The three default Master Users can never be deleted. Custom Master User accounts can be created
and deleted. A user cannot be disassociated from the Master User role.
The TSF has the ability to require multiple authorizations to perform sensitive operations, such as
recovering a user account, and adding a user account. By default, the system does not require multiple
authorizations to perform sensitive operations.
This security function, in conjunction with the Management of security functions behavior described in
Section 7.2.2, addresses the following SFRs: FMT_MOF.1 and FMT_SMR.2
7.2.2 Management of security functions behavior
Each role provides access to a specific set of operations, including the ability to modify the behavior of
the PKI system. Certain operations are only available to users with roles that have sufficient permissions
to the user account being operated upon. Some role restrictions are described in Table 14: Authorized
Roles for Management of Security Functions Behavior.
The TOE maintains a user identifier, one user role, one or more user groups, one searchbase, and a
certificate type for each user. The security attributes associated with user accounts can only be viewed,
modified or deleted by administrative users with the relevant User Permissions as provided by their user
role. The administrative user creating a new user account must assign an identity. If the administrative
user does not specify a role, groups, searchbase, and certificate type, default values for each of these
security attributes are assigned to the user. The default role is the end user role. The default searchbase
is the CA domain searchbase, and the default certificate type is the ent_default. The default groups
assigned to the new user are based on the group memberships and permissions of the administrator
creating the user.
In addition, the TOE restricts the ability to view, modify, and delete TSF data to users with roles assigned
permissions as defined in the Entrust Certificate Authority 10.1 Common Criteria Supplemental Guide.
This security function, in conjunction with the security function Role Definition described in Section
7.2.1.1, addresses the following SFRs: FMT_MOF.1, FMT_MTD.1, FMT_SMF.1, FMT_MSA.1, and
FMT_MSA.3.
7.2.3 Access Control
The TOE controls access to all ECA user accounts based on the permissions assigned to the role of
the administrative user accessing the user account. . The permissions assigned to a role define the
operations the administrative user with that role can perform and which user account security attributes
that the administrative user can operate on. To perform an operation on a user account, the
administrative user must be assigned a role that has the permission required to perform the operation
as well as the permission to administer each of the security attributes (role, groups, searchbase, and
certificate type) assigned to the user account.

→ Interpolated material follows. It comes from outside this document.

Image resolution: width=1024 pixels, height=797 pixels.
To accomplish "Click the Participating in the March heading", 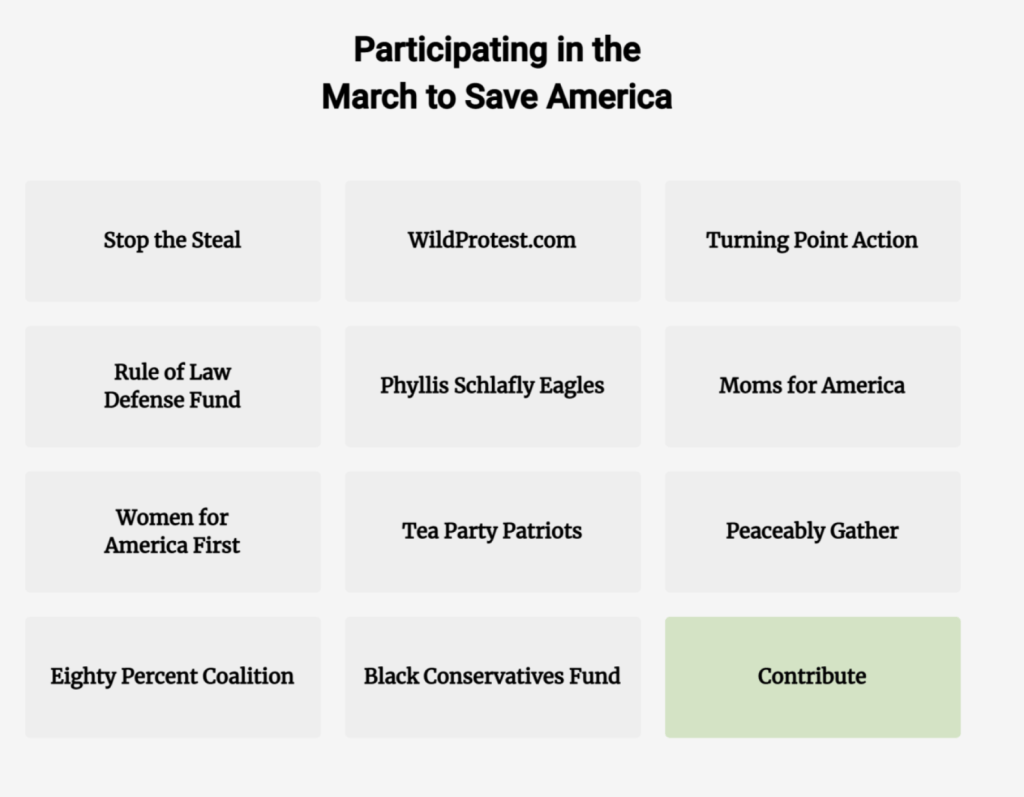I will pos(496,73).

Using the Control Command Shell command line utility, Master users have the authority to perform all
operations on ECA user accounts that are available through that utility. Master users are not assigned
permissions.
This security function addresses the following SFRs: FDP_ACC.1 and FDP_ACF.1
7.3 Identification and Authentication
The TOE maintains a user identifier, one user role, one or more user groups, one searchbase, password
for Master Users, certificate(s) and certificate type for all other users.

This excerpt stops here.